January 22, 2010 / 1:55 PM / 9 years ago

Paris pays homage to gypsy jazz great Django

PARIS (Reuters) - Not even two paralyzed fingers could prevent Django Reinhardt, born 100 years ago in a caravan, from becoming one of the world’s greatest guitarists.

The founder of gypsy jazz, with its driving rhythms and nimble solos, grew up just outside Paris and lost the use of his fingers in a fire.

Doctors said he would never play guitar again.

But the accident only drove the 18-year-old Reinhardt to come up with a unique style involving lightning-fast solos and chord changes that still baffle guitar teachers today.

Paris is marking the 100th anniversary of Reinhardt’s birthday with a torrent of concerts and commemorative events.

Several jazz clubs are putting on Django extravaganzas and on Thursday a square — just a few meters (yards) from where Reinhardt’s family once parked their caravans — was named after him.

“He was a Roma, he was a rebel, and he is someone who represents the culture of traveling people,” said Paris mayor Bertrand Delanoe during the naming ceremony at the St Ouen flea market north of Paris.

Behind him, a band made up mainly of Reinhardt’s descendants played east European-tinged gypsy pieces in the glacial grey air against a backdrop of passing cars and bleak social housing.

The gathering of press and fedora-hatted relatives, however, could hardly sit still and soon crowded the stage to dance.

“It’s moving. It’s great. I’m very thankful,” David Reinhardt, one of Django’s grandsons, said of featuring in a string of concerts to commemorate his grandfather.

David Reinhardt, 23, forms part of a new generation of gypsy jazz musicians such as the guitarist Christian Escoude. Another is Django Reinhardt’s great-grandson Swann Berger, who at age 11 has been hailed as a prodigy.


Jean Baptiste “Django” Reinhardt was born in Belgium on January 23, 1910. He taught himself to play without being able to read music, and despite losing the use of two of his fingers went on to perform in Montmartre cafes such as Jimmy’s Bar and Bricktop.

Django later formed an all-string band, the Quintette of the Hot Club of France, which quickly made an international name for itself.
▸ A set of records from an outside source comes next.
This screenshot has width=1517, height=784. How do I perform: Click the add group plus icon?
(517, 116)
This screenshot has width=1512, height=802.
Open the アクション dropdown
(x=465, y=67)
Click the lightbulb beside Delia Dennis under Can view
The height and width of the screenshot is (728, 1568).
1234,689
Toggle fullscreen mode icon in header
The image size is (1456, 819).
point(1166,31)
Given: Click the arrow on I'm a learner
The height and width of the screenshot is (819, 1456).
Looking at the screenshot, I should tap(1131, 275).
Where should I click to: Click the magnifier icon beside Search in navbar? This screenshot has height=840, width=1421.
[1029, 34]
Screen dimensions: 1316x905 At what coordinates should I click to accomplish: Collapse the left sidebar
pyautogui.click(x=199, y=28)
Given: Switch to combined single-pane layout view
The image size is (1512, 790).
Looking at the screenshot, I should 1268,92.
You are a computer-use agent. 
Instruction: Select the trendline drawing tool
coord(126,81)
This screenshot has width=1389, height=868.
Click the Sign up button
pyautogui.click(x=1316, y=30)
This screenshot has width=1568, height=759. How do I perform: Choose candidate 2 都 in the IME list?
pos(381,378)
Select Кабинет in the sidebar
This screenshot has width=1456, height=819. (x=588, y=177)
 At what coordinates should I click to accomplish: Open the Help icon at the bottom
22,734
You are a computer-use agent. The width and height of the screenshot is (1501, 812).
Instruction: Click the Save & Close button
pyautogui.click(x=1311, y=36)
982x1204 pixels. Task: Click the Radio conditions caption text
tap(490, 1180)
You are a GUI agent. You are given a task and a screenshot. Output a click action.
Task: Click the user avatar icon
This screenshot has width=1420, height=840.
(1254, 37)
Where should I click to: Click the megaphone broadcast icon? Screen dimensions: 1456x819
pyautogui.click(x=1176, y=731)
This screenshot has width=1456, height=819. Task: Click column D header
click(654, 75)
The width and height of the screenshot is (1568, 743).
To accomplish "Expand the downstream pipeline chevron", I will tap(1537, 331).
The band was key in bringing violins and guitars to the forefront, giving birth to the jazz manouche style.

World War Two forced the band to break up and Django took to the road, roaming about in his caravan from Switzerland to North Africa.

After touring the United States with Duke Ellington in 1946, Reinhardt tried to update his music with the bebop jazz of saxophonist Charlie Parker and trumpeter Dizzy Gillespie.

However, many felt Reinhardt lost his old flair in his later years and he retired until his sudden death in 1953.

The village of Samois, where Reinhardt retired, is some 40 miles upriver from Paris on a neck of the Seine and has become gypsy jazz’s spiritual home, still attracting fans.

But at the various Django commemorations, the jubilant thrumming gypsy chords had listeners on the edge of their seats.

“Django symbolizes an unattainable goal, that of becoming an artist who possesses all the musical qualities and an exceptional speed of execution,” said Thomas Dutronc, who played at a concert in Reinhardt’s honor on Thursday.

“He could play guitar at a crazy speed without ever making a mistake and always fell on his feet like a cat. No one comes up to his ankle,” he told French daily France Soir.